I’m having some difficulties with my server and have therefore rebooted it a few times. The issue is that I added 2 new drives and one is not being recognized. I’m still troubleshooting that but so far it seems 2 drive bays (Dell R540) are not working.
My issue is that it seems every time I reboot, TrueNAS picks a drive and says it needs to be resilvered. I have the 2 new drives still in the system but never added either of them to my pool.
Is this expected behavior or maybe it adds some additional information to my troubleshooting?
No, it is definitely not normal to resilver a vDev in a pool after reboot.
What is your pool layout? (Output of zpool status please.)
How are the existing drives wired to the server?
Make, model & firmware revision of the SAS controller please.
What are the 2 new drives?
SAS, SATA or NVMe?
Hardware RAID controllers are known to cause problems with ZFS because of re-ordering writes. ZFS writes in a specific order for data integrity.
You have a Spare drive in use. Not sure why ZFS would want to re-silver repeatedly.
My recommendation is to either replace the failing disk. In which case your Hot Spare will be restored to available status.
Or activate the Hot Spare as a permanent pool disk by removing the failing disk. Afterwards, you will not have a Hot Spare and can remove the failing disk to test and see if it needs to be considered dead. You can always add another Hot Spare again.
Thanks for the advice. The strange thing is that the “failing” drive is one that I newly added to the server. I never added it to a pool. The other strange thing is that if I move that drive to a different bay in the chassis, it works. I verified this by moving around the 2 “new to me” drives.
At one point when checking drives I did accidentally remove one of the active drives that, understandably, started a resilver. I waited for that to completely finish before doing anything else. I then put in another “new to me” drive into the problem bay and that kicked off a resilver. Unfortunmately, I didn’t have a good handle on what drives were where and I’m not 100% certain what drive caused the issue.
I now have my drives labeled by serial number and I’m keeping a visual representation of where the problem drive is every time I reboot (only once so far) to see what happens.
I have a live USB of SystemRescue to be able to do some testing tonight and take TrueNAS out of the picture.
It may be possible to clear the failed drive flag using the boot time menu system of the HBA. It may be worth 30 minutes or so of poking around to see if that is possible. The $1,000 tool from Dell may be an OS “live” version of the same ability.
I’ve had to use such boot time menu for other reasons, like on Cisco server’s SAS controller, (also based on LSI), to set boot drives.
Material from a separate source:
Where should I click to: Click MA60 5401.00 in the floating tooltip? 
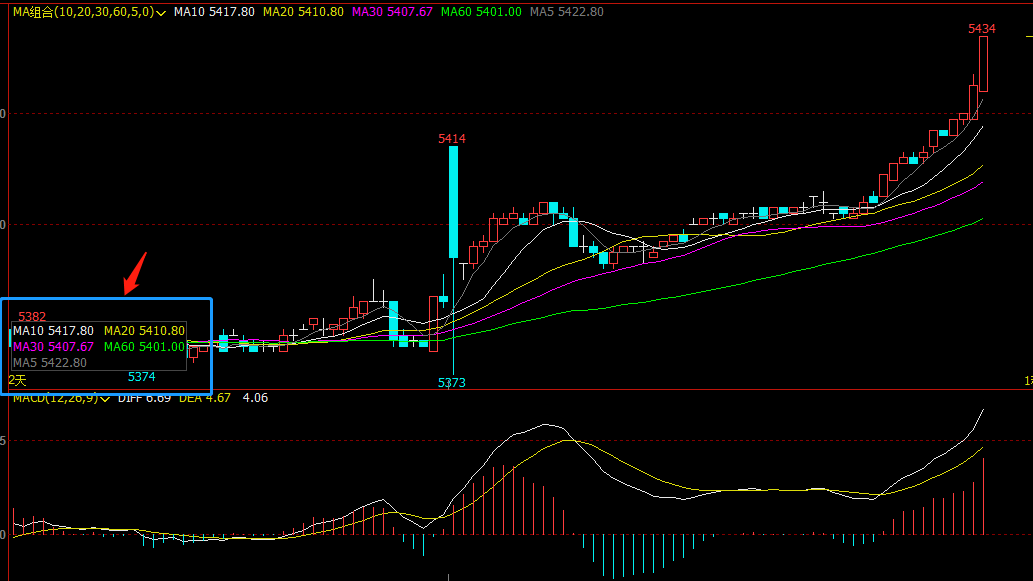[145, 347]
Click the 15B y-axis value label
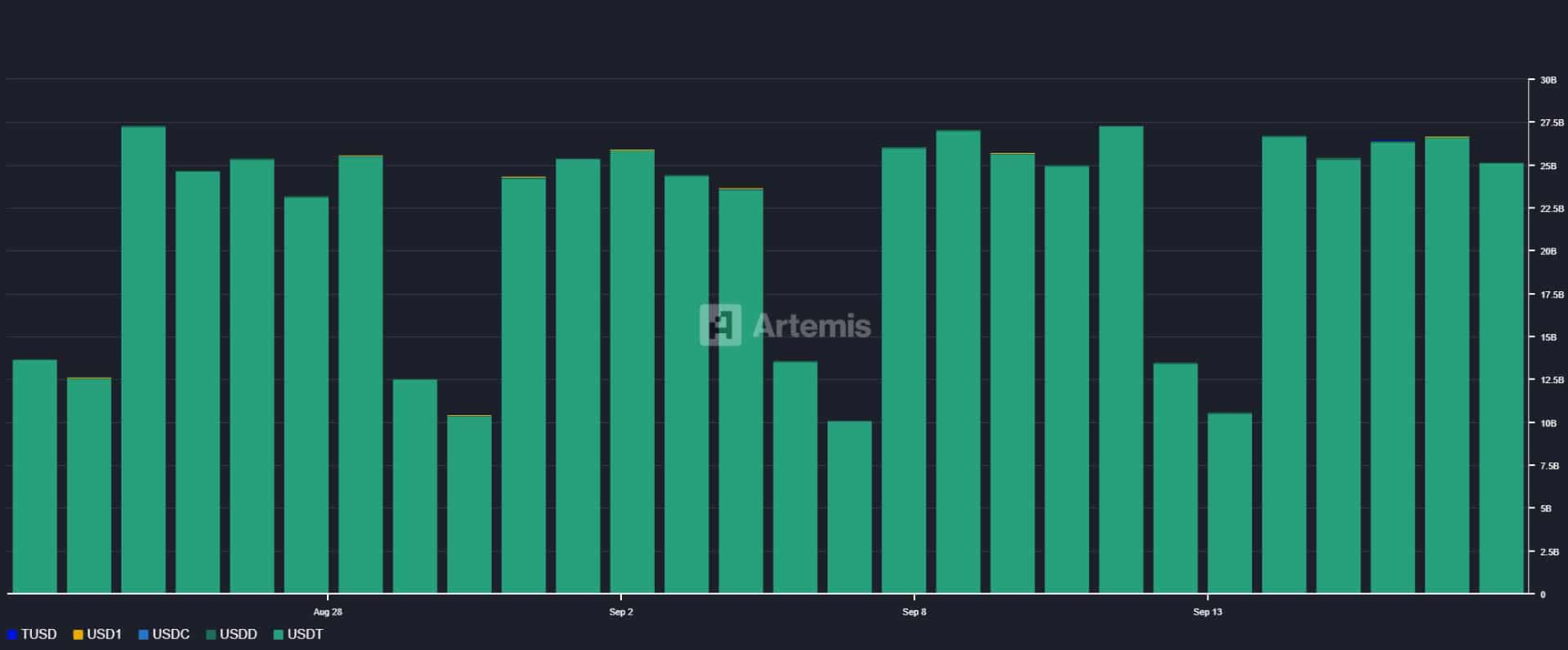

It turns out that in my panic when the 2nd drive didn’t work I didn’t keep good track of my testing. I also didn’t believe that I got a second bad drive.
Well, after about 4 hours of very methodical testing and keeping good track of serial numbers, it does seem that I did get 2 bad drives.
I am still investigating if it may be a firmware issue causing different behavior with the power disable pin on the drive and keeping it from spinning up.
Ah, yes, that is something annoying. Lots of people either check with:
Special power cords that don’t pass 3.3v through. Like Molex to SATA power which can’t supply 3.3v, (as the Molex 4 pin has 2 ground, 1 x 12v and 1 x 5v lines).
Tape up the 3.3v traces on the hard drive
Plus, you can check the make & model’s user manual to see if it does support the power disable pin function.